On a hardhat tour of the yet-to-be-completed learning center with Whitford, Muse and David Hall, the learning center's chief architect, we wind around and through the wooded five-acre campus. We poke our heads in the cafeteria, classrooms, library and dormitory-style lodging, stepping over power cords and around saw horses, and trying like heck to keep from bumping into workers in tool belts.When open, the learning center will sleep 46 and feed up to 80. Higher up the hill is housing for 14 graduate students; through Bellingham's Western Washington University, North Cascades Institute offers a masters program in environmental education and nonprofit administration.
Our tour follows connecting gravel pathways; there's no pavement anywhere. All of the learning center's buildings were constructed with sustainable, low-maintenance materials and designed to use as little energy as possible. Lots of glass means lots of natural lighting and reduced energy consumption. Composting will be a priority. Some 22,000 native plants were removed during construction, all of which will be replanted on site over the next six months.

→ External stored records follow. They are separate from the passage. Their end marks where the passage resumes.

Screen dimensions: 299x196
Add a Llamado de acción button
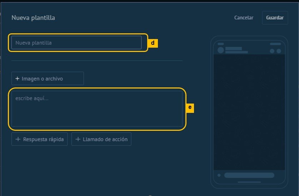point(101,139)

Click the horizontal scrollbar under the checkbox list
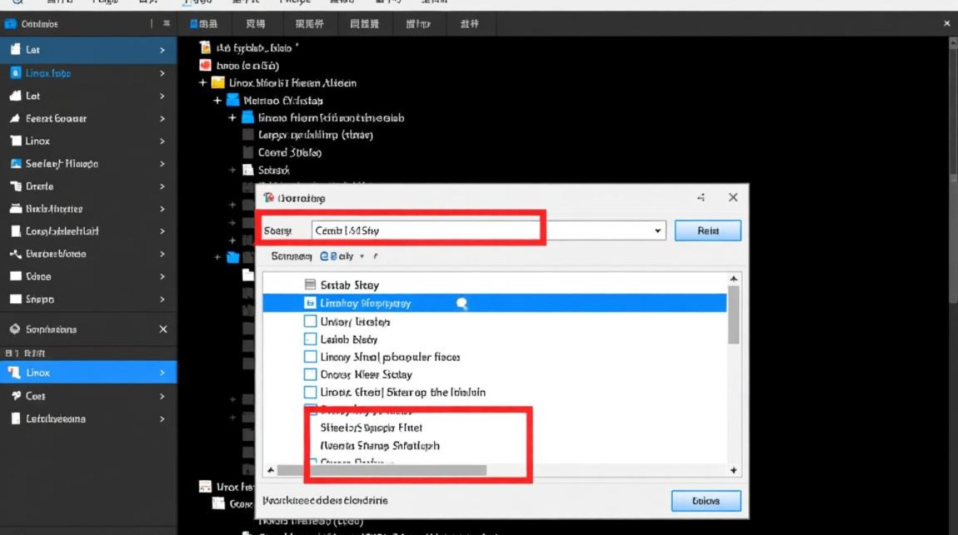click(381, 471)
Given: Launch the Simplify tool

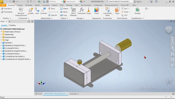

"We'll be looking for lots of volunteers," Muse chuckles. "We're calling it Plantapalooza."
Overhead, wood beams and rooflines of adjacent classrooms overlap like hanging branches on a cedar tree.
"The idea is a Native American longhouse that's been pulled apart," Hall explains. "We wanted to keep the buildings close together to give it a village feel."
A lakeside village deep in the heart of the North Cascades. Sourdough Mountain's craggy shoulders poke through trees almost directly overhead. To the south, high across Diablo Lake, Colonial and Pyramid peaks rise high, striking a picture-postcard tableau. It's hard to imagine a more perfect setting for learning about the outdoors.
"This is an amazing place," says Hall, who works for Mount Vernon's Henry Klein Partnership, which designed the project. "I'll never have a setting like this to work in again."
Long time coming
The center has been a long time in coming. As part of a 1991 relicensing agreement for its three dams on the upper Skagit River — Ross, Diablo and Gorge — Seattle City Light was required to build a learning center for North Cascades National Park. Planning, including finding a site, took time. (The park's visitor center in Newhalem was considered for a while.) In 2000, the design was finally completed; building began in early 2002.The massive October 2003 rockslide just outside Newhalem, which closed Highway 20 for months, delayed completion — even today the highway narrows to a single lane there — as did having to replace the original construction company partway through. Bellingham's Dawson Construction was brought in to finish the job, which is scheduled to be completed for the learning center to host its first retreat in early July.
Because the national park and North Cascades Institute are closely allied — they share office space, and park researchers often showcase their research through institute seminars and conferences — the institute will operate and maintain the learning center.
As exciting as the new learning center is, NCI executive director Saul Weisberg says it's just one aspect contributing to the group's mission.
"Ultimately, we're best at putting people in intimate contact with nature, so what we do outside of the building is a lot more important that what we'll do inside."